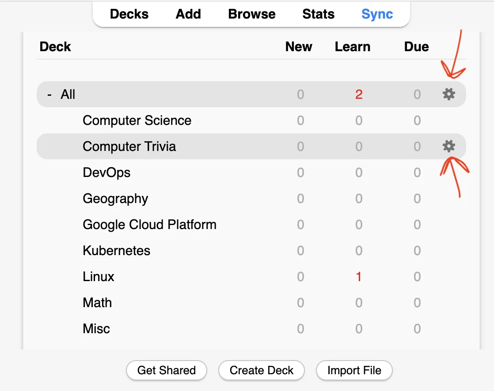Open the Geography deck
Image resolution: width=494 pixels, height=391 pixels.
point(115,199)
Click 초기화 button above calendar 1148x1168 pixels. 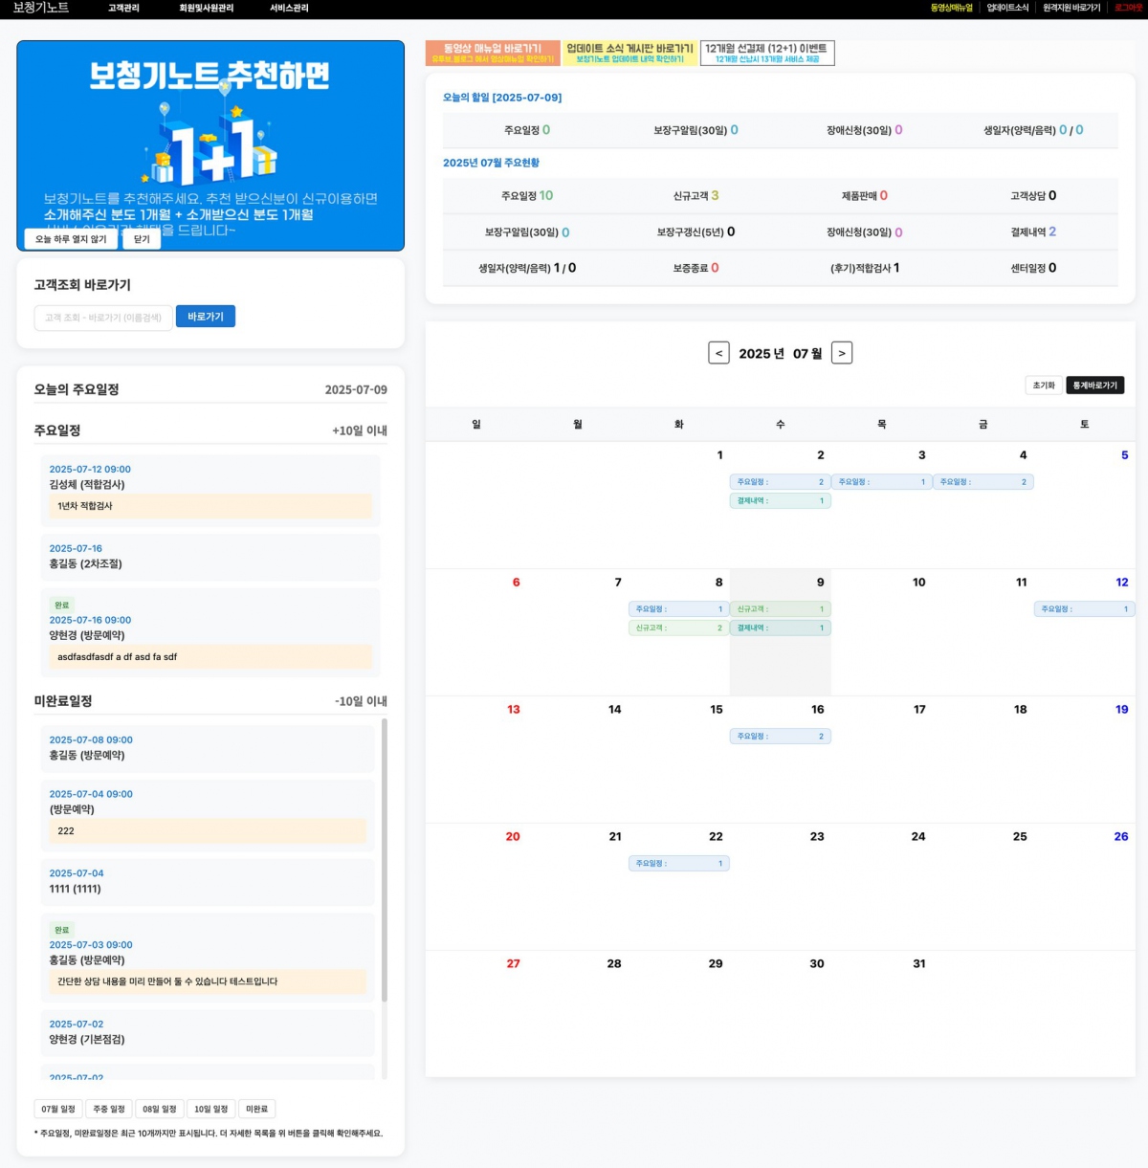pyautogui.click(x=1043, y=386)
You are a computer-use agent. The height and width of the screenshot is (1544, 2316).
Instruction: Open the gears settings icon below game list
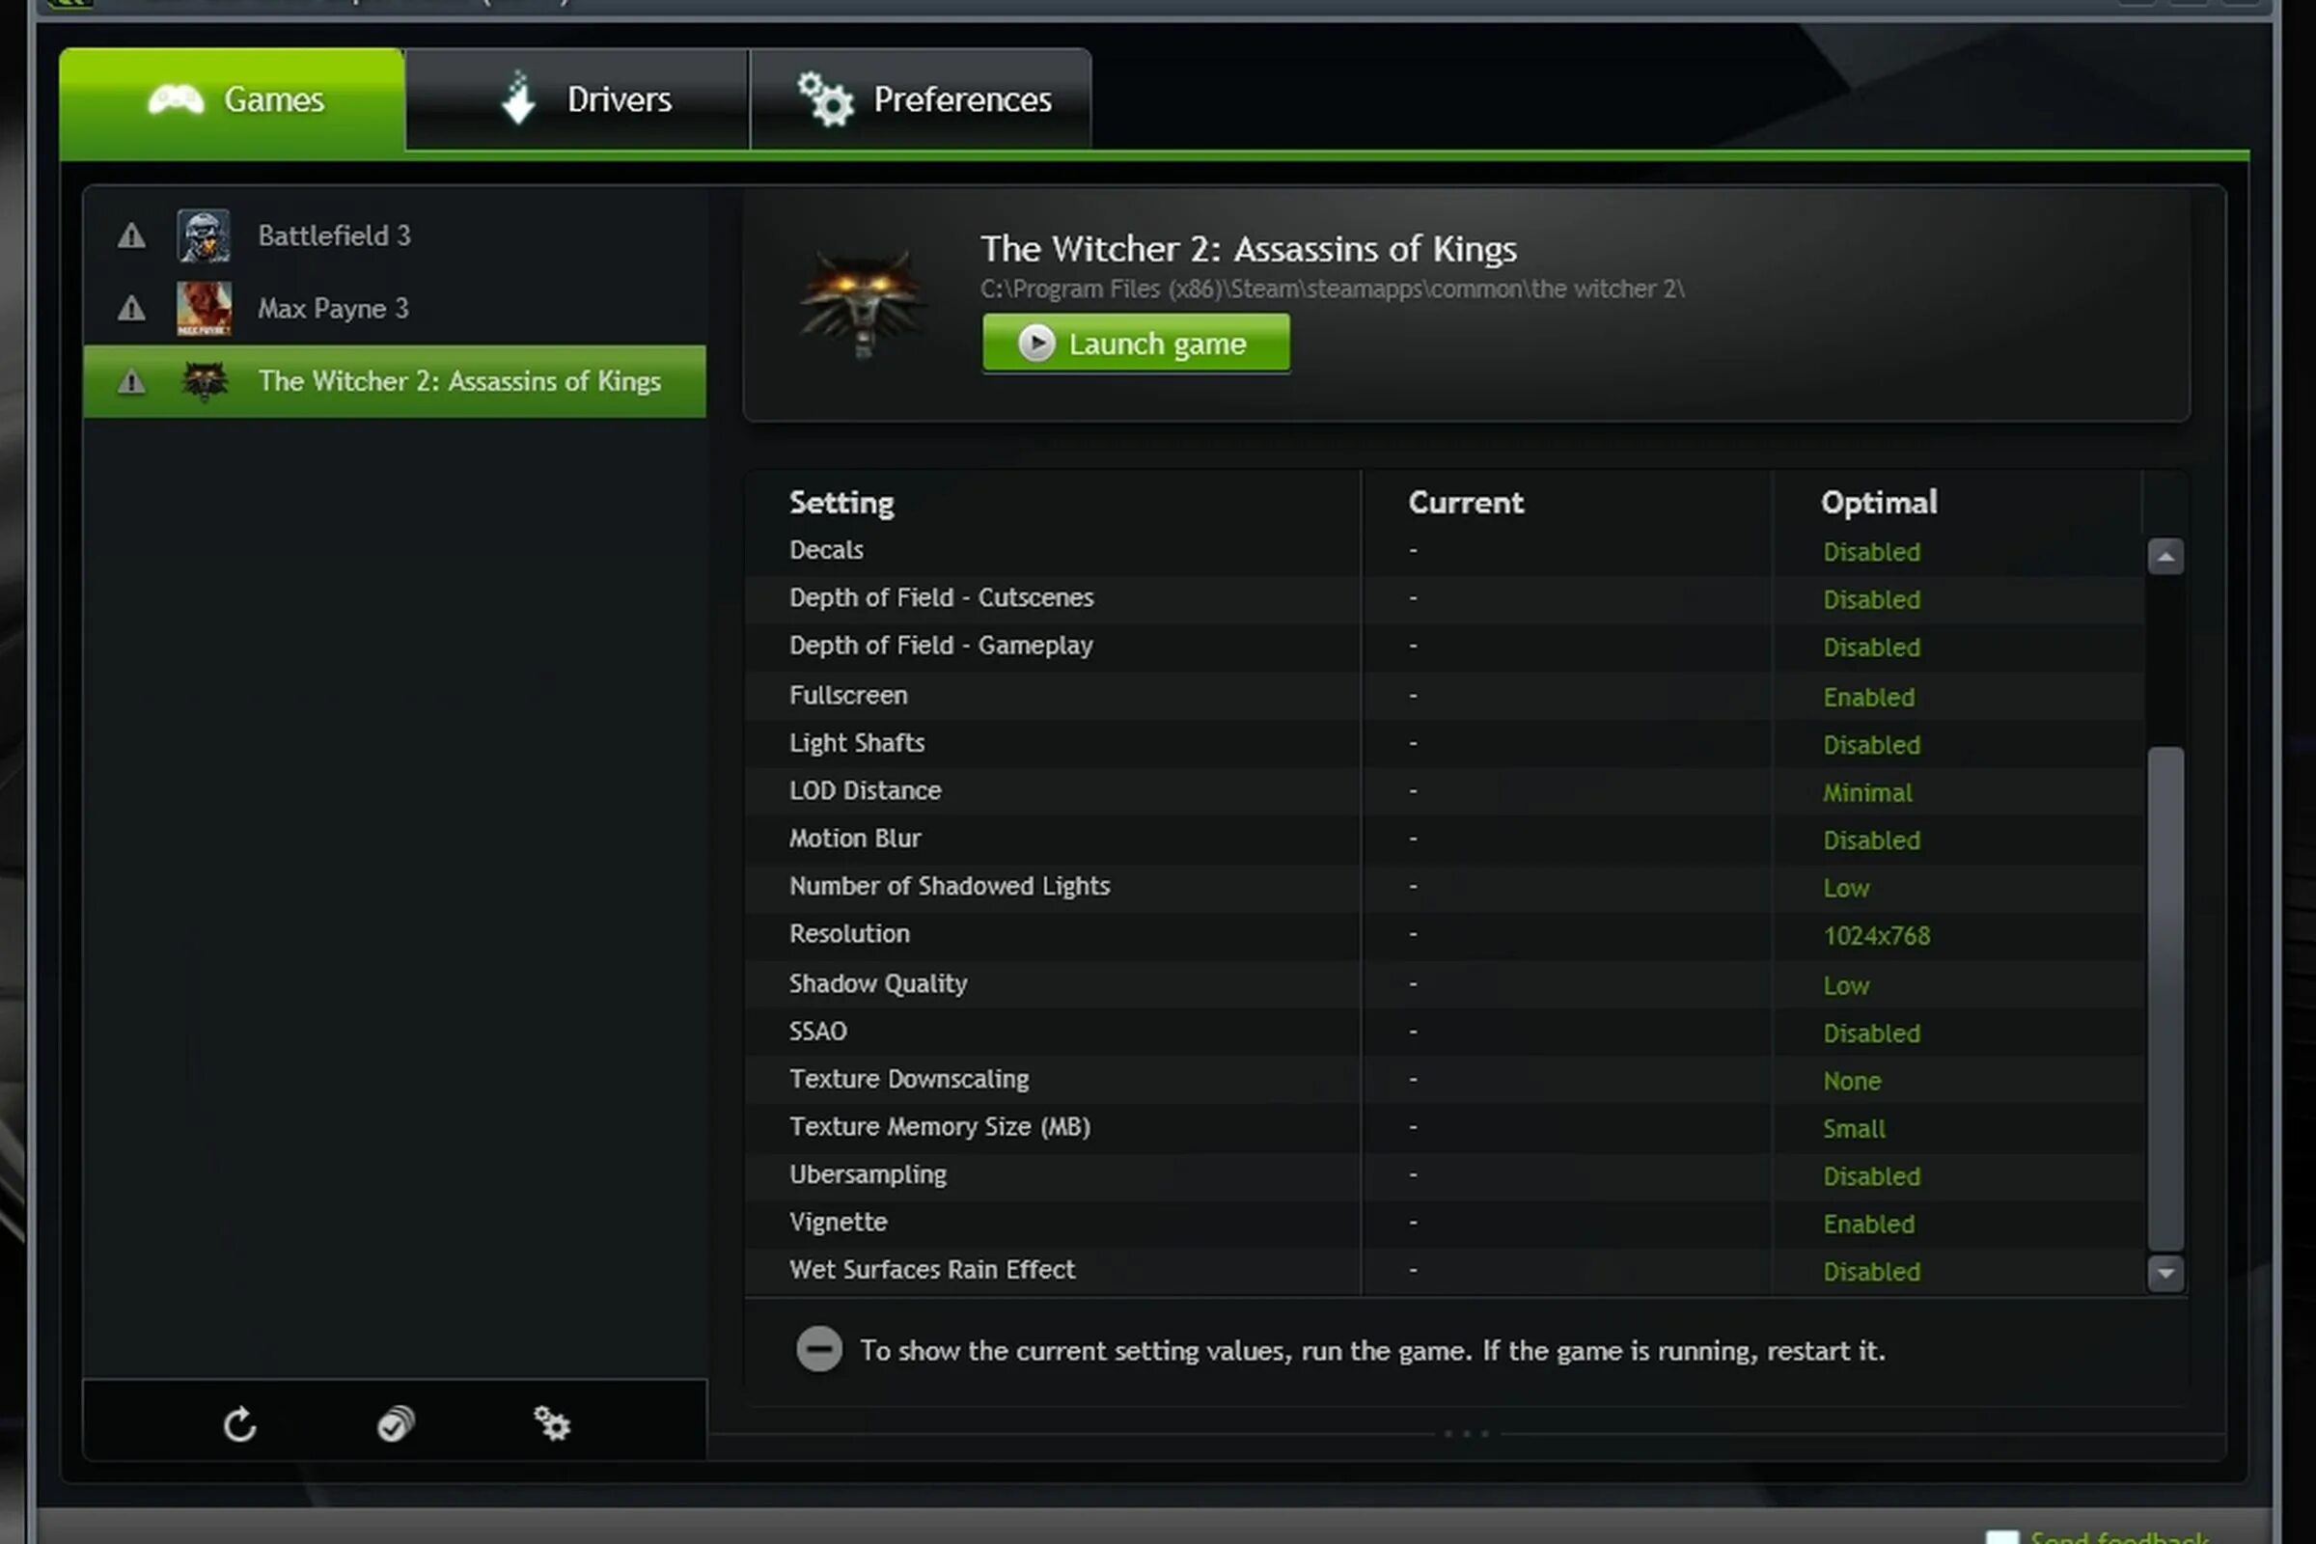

Directions:
In the data above, find the line with "You are a computer-use" and repeat it and every line after it through the end, exactly; leave the pictures out.

Problem solution:
You are a computer-use agent. The height and width of the screenshot is (1544, 2316).
Instruction: Open the gears settings icon below game list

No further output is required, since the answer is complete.